----- Input material
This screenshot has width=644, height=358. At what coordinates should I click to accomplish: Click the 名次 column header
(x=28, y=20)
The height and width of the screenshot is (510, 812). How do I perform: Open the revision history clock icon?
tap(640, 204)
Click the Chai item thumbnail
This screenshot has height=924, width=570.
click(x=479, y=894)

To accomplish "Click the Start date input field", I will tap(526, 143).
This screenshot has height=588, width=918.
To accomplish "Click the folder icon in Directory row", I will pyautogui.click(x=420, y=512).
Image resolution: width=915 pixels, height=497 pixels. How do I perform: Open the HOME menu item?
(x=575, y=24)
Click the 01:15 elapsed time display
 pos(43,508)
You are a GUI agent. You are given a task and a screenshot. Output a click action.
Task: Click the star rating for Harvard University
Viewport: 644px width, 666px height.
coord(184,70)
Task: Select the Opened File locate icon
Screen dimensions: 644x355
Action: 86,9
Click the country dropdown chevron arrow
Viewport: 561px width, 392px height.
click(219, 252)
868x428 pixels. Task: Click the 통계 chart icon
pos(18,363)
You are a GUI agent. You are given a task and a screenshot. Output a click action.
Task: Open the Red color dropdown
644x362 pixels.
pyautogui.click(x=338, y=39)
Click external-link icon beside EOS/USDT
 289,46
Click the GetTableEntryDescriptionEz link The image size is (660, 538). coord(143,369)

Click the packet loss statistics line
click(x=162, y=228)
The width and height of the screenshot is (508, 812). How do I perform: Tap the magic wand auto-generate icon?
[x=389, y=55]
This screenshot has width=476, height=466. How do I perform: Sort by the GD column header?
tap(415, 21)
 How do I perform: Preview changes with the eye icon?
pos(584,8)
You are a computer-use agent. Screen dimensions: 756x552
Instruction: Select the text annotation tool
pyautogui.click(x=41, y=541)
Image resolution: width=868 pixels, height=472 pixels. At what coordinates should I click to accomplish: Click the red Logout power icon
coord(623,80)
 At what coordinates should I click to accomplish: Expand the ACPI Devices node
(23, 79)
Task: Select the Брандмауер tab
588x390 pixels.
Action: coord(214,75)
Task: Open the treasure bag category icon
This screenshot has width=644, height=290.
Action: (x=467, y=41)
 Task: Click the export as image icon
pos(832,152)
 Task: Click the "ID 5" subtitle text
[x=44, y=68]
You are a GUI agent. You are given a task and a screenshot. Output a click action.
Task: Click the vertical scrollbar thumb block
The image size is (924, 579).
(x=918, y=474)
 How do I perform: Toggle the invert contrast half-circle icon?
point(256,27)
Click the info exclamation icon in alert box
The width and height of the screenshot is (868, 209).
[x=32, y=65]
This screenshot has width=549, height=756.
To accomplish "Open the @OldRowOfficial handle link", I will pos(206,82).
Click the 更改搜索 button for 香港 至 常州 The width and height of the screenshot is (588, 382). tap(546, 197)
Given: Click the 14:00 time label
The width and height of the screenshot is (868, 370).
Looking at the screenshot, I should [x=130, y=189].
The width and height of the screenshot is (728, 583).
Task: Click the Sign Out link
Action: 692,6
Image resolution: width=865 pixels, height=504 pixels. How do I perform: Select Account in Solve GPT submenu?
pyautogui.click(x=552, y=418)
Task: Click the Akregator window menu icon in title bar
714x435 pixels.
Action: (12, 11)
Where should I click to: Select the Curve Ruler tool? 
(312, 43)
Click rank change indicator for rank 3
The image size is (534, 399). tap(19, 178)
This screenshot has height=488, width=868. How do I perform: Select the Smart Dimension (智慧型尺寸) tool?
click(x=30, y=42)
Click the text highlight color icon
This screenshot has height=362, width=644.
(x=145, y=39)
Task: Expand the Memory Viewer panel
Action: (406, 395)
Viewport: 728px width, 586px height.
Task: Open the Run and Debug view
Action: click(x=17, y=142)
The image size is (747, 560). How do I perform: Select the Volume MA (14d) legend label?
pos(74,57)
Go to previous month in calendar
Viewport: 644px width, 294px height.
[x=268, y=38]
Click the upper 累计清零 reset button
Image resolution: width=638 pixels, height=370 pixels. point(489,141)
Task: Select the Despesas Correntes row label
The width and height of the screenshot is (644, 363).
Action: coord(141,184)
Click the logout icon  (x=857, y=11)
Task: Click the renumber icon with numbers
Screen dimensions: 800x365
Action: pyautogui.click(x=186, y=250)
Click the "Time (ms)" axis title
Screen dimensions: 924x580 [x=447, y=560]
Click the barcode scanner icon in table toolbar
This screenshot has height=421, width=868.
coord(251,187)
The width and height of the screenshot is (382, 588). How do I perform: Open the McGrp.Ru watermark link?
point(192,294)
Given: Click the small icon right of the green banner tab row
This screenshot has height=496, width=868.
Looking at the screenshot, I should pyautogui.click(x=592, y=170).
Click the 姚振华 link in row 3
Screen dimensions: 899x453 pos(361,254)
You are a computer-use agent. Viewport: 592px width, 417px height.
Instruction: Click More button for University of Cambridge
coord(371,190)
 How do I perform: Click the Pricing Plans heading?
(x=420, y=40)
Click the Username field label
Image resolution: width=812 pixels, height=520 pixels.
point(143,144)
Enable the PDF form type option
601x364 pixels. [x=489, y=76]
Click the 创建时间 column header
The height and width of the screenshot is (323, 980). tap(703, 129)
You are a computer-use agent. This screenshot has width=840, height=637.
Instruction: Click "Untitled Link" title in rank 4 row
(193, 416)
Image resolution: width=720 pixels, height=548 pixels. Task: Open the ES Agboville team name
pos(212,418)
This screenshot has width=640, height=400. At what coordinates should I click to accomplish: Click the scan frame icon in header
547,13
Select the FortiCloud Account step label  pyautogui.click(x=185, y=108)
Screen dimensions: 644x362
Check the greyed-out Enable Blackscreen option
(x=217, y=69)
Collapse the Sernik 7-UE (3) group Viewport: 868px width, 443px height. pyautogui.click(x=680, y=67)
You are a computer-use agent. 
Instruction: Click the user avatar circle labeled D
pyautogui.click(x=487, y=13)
----------
Give back exactly the lines above starting at the line where "Click the upper 累计清零 reset button" appears and ending at the line where "Given: Click the small" appears, both included, with no other lines.

Output below —
Click the upper 累计清零 reset button
Image resolution: width=638 pixels, height=370 pixels. point(489,141)
Task: Select the Despesas Correntes row label
The width and height of the screenshot is (644, 363).
Action: coord(141,184)
Click the logout icon  (x=857, y=11)
Task: Click the renumber icon with numbers
Screen dimensions: 800x365
Action: pyautogui.click(x=186, y=250)
Click the "Time (ms)" axis title
Screen dimensions: 924x580 [x=447, y=560]
Click the barcode scanner icon in table toolbar
This screenshot has height=421, width=868.
coord(251,187)
The width and height of the screenshot is (382, 588). How do I perform: Open the McGrp.Ru watermark link?
point(192,294)
Given: Click the small icon right of the green banner tab row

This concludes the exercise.